This is my first workout post on a “normal” schedule and I already screwed it up. Totally forgot I was supposed to post last night. It covers Monday 5/26 through today, Sunday 5/31. It also conveniently ends on the last day of the month so that I can do a nice monthly wrap up this week.
- PT = 4x
- Miles = 8.62 miles
- Cardio = 1 hour, 42 minutes
- Workouts = 4x
- Tuesday 5/26 – 1.72 mile run, 18:41 minutes + PT- I was tired and my legs were tight, but it wasn’t a bad run. Hips felt fine. Ankle felt a little stiff. We’ll see how this next week goes.
- Wednesday 5/27 – PT
- Thursday 5/28 – 1.47 mile run, 16:48 minutes – This was my first hill repeat workout! I live at the bottom of a hill and there are a bunch of parallel roads running up it, so it’s easy to map out a route without going up and down the same hill 5 times. I’ve been contemplating it for awhile, and when I left the house this morning, I was so bored with my usual routes, that I went up the hill. I only repeated once. Turns out it’s not just bad for you ankles; you’re lungs aren’t so happy, either. I don’t think I actually ran all the way up either hill (“I don’t think…” – pshhhh, I know I didn’t). But the Gansett course is hilly. So I gotta get used to it! Seriously, look at this. I love their note – it only looks hilly on this elevation map that is meant to measure hills. It’s not really – promise!

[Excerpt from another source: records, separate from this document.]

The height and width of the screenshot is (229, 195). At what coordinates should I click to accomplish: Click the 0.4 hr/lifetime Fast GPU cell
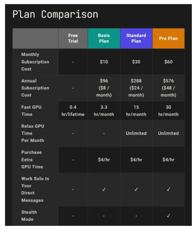tap(73, 111)
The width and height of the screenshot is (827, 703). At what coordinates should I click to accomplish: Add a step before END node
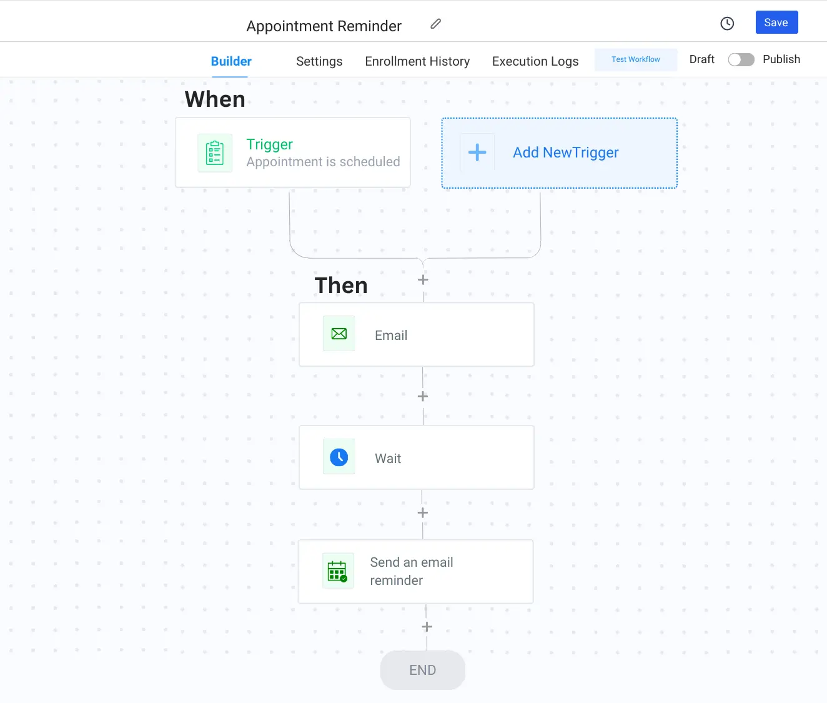point(427,627)
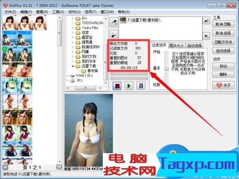Click the remove folder arrow icon

(x=114, y=34)
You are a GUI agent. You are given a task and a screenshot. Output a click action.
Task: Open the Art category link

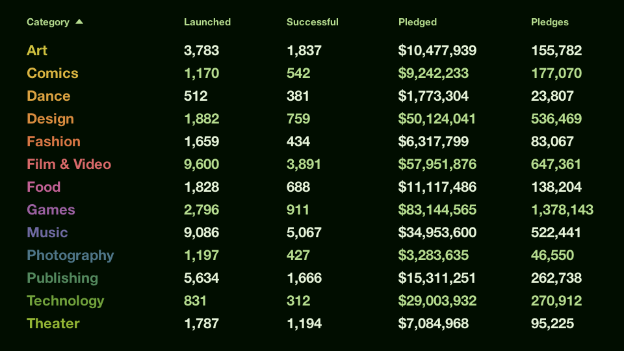37,50
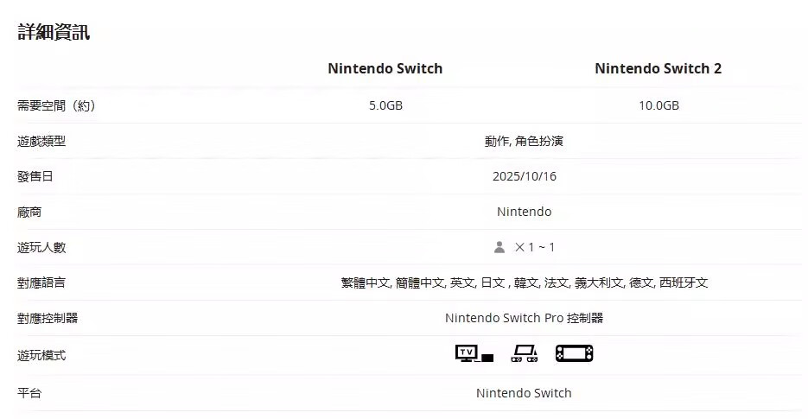Click the tabletop mode icon

(524, 353)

- Friday 5/29 – Runner’s Strength Workout + PT – This workout was pretty easy. If I had more time in the morning, I should double it. Despite being easy, I can tell it’s working the muscles I need to. I’m also probably going to regret calling it easy tomorrow.

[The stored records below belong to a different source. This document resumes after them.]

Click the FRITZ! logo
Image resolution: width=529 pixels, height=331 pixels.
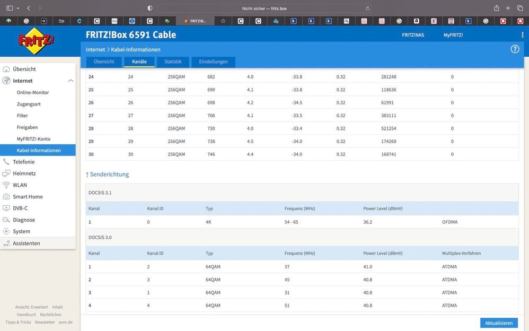click(36, 41)
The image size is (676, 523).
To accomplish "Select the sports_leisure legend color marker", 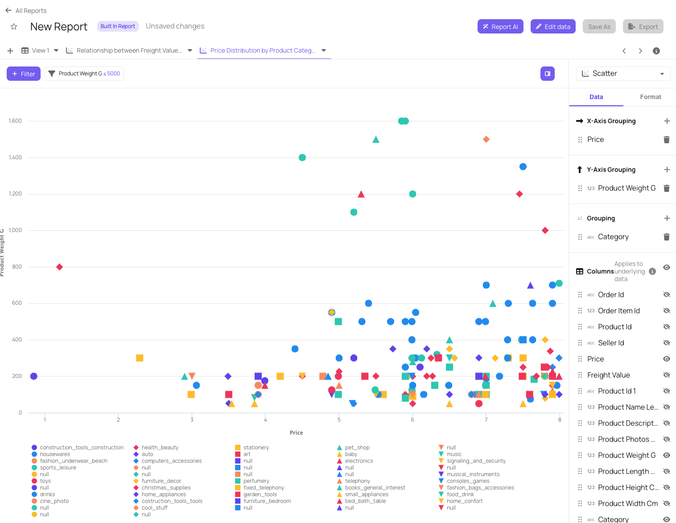I will (x=34, y=467).
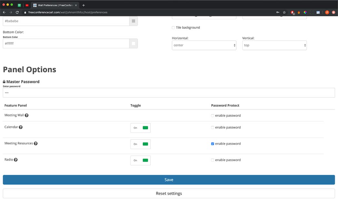Click into the Master Password field
This screenshot has height=200, width=338.
pyautogui.click(x=169, y=93)
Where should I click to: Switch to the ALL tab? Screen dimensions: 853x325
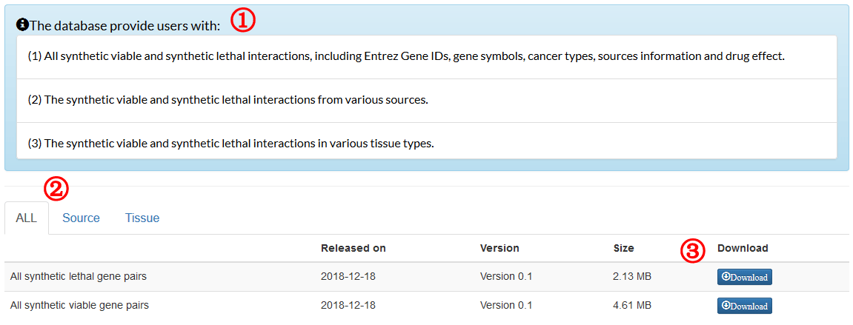coord(26,218)

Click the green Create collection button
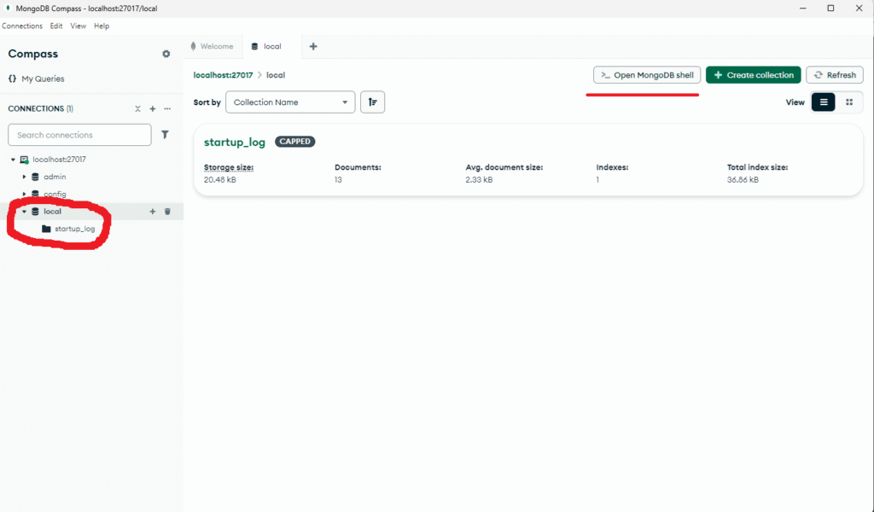pyautogui.click(x=753, y=75)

- Saturday 5/30 – 5.43 mile run, 1:06:46 hours – Full recap here. My painful tendon is getting better by the day. Should be able to run again on Tuesday.
- Sunday 5/31 – PT and a little bit of stretching, but not enough to call it a workout
My goal this week is to make sure my foot feels better. It’s getting better everyday. It almost feels like a tight muscle. I’m headed to the gym today for some cross training. Hopefully a run tomorrow, Thursday, and Saturday, with PT, yoga, and strength in between. Essentially the same goals as last week.